**EXERCISE DETAILS**
Nothing goes in the answer except the line that contains "Viewport: 310px width, 233px height." and the lines after it to the end of the material below, unchanged.
========================================
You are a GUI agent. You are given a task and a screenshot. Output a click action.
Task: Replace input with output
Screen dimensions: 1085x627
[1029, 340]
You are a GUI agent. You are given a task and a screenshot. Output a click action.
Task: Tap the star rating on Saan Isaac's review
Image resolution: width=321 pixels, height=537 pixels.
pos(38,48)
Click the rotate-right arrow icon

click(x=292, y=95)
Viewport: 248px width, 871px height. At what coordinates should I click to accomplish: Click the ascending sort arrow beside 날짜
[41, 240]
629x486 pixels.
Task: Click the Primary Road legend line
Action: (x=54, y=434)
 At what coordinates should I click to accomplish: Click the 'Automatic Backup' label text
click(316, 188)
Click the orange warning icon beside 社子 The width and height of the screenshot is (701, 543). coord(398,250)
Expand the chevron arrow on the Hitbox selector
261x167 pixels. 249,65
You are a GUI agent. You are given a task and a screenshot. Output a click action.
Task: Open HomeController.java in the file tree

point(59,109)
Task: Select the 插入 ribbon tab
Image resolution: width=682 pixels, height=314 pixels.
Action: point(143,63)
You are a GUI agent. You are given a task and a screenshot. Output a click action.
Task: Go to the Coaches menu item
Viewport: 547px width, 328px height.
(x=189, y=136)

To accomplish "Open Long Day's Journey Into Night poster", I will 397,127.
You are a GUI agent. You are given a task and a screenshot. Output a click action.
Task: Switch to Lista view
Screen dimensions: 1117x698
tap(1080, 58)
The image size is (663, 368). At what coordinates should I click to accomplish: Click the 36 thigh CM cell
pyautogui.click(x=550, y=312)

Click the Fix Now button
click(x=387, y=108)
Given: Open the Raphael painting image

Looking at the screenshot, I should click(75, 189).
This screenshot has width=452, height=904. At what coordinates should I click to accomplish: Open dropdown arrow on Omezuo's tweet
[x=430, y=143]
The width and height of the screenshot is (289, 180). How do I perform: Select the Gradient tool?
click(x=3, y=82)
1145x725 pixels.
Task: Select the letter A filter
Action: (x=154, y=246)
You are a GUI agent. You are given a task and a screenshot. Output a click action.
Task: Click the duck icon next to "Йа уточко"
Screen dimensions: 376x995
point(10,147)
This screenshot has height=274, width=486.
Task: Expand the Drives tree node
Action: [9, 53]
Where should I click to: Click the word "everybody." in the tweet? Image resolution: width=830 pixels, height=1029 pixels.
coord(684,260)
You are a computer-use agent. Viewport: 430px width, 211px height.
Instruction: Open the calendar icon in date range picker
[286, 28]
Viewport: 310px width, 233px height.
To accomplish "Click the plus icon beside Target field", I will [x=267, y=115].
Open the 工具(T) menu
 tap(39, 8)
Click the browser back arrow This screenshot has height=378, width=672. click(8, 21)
========================================
**SOLUTION TO THIS PROBLEM**
Viewport: 310px width, 233px height.
To accomplish "Click the plus icon beside Target field", I will [x=267, y=115].
Open the 工具(T) menu
 tap(39, 8)
Click the browser back arrow This screenshot has height=378, width=672. click(8, 21)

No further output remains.